Supplied text:
####

The theater environment suggests an African savannah where an extraordinary group of humans and animals adorned in decorative feathers and ornate beads on 136 costumes have gathered to present a musical revue.

The action-packed The Festival of the Lion King is hosted by four human performers with Swahili names attired as traditional African tribal leaders: Kiume (“masculine and strong”), Nakawa (“good-looking”), Kibibi (“princess”), and Zawadi (“the gift”). They instruct the guests on how to participate with the performers several times during the show.

It wouldn’t be a true party without some of the cast from the original film! A twelve-foot-high animated Simba stands on Pride Rock keeping time to the pounding rhythm with his feet while interacting with the audience.

Lovable Pumbaa claims his tiny feet keep him confined to the massive Warthog float. However, his companion Timon gleefully struts to the center platform leading the audience in a vocal competition during the song The Lion Sleep Tonight. Since the beginning of 2009, Timon has sported an articulated head that allows his mouth to move when he is talking and his eyes to blink.

####

Given information:
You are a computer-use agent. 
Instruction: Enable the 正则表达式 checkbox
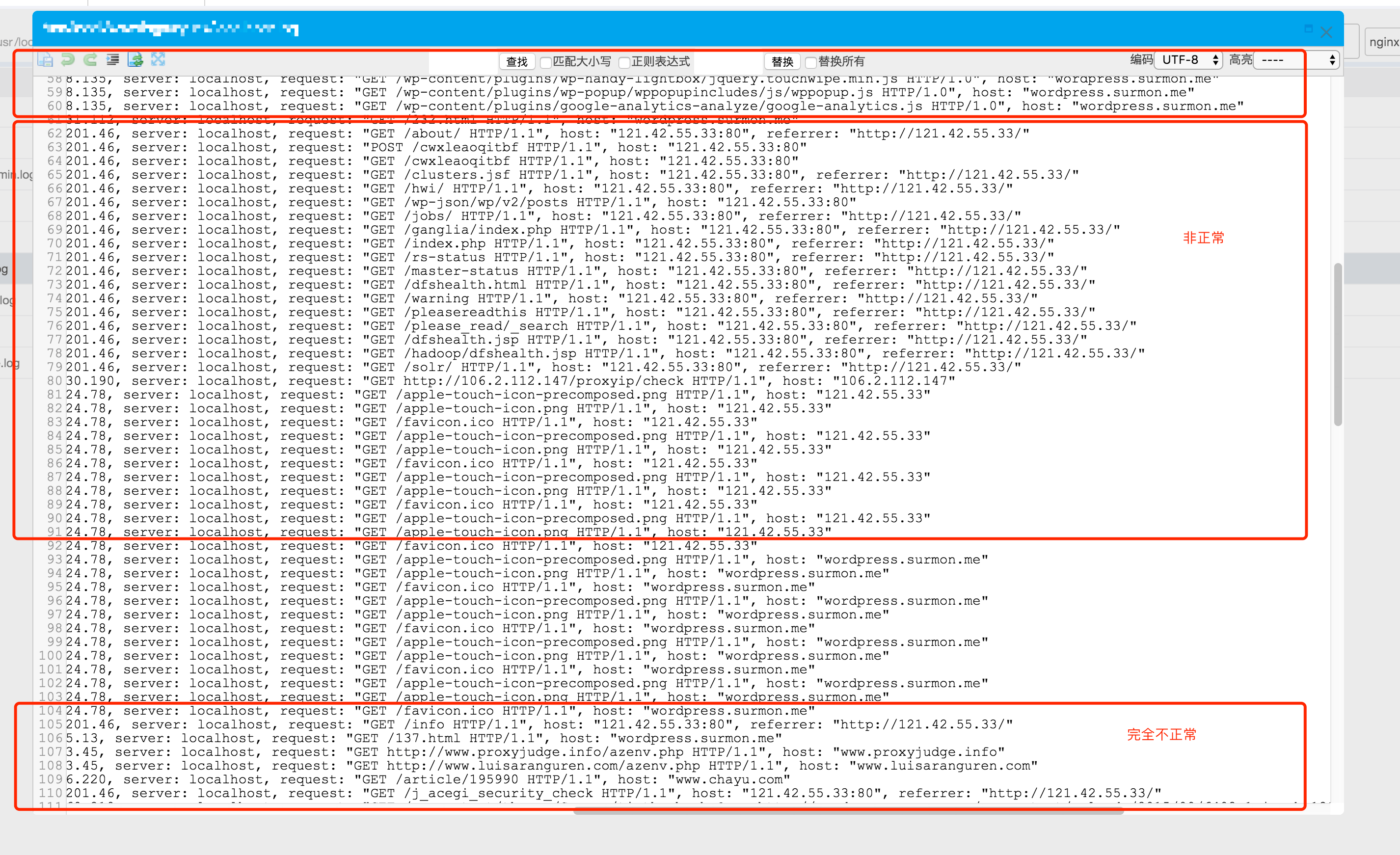(624, 62)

####

Work to do:
a) Output the part of the passage on the Festival of the Lion King show between "It wouldn’t be" and "with the audience.", inclusive, copying it word for word.
b) Pick up the passage on the Festival of the Lion King show right after its last sentence and keep writing it.

Solved problems:
a)
It wouldn’t be a true party without some of the cast from the original film! A twelve-foot-high animated Simba stands on Pride Rock keeping time to the pounding rhythm with his feet while interacting with the audience.

b)
The impressive floats that serve as intriguing set pieces are actually recycled from The Lion King Celebration parade that ran at Disneyland from 1994-1997.

Along with performers in African tribal robes and various animal costumes, the center stage spotlights several specialty acts, include a group of zany, bouncing acrobats, tribal stilt walkers precariously navigating the area, a death defying fire juggler and a breathtaking high wire aerialist who soars high above the audience. Each increasingly amazing routine is choreographed to a memorable song from the classic movie.

A beloved audience favorite is the flexible gymnasts in yellow-orange skintight costumes called the Tumble Monkeys. These mischievous and energetic creatures wildly swing and flip on the overhead rings and bars as the hapless Timon tries to sing. Their extensive training includes not only the skillful and fast-moving routine itself but insight into how to move and think like a monkey, including grooming audience members in the front row.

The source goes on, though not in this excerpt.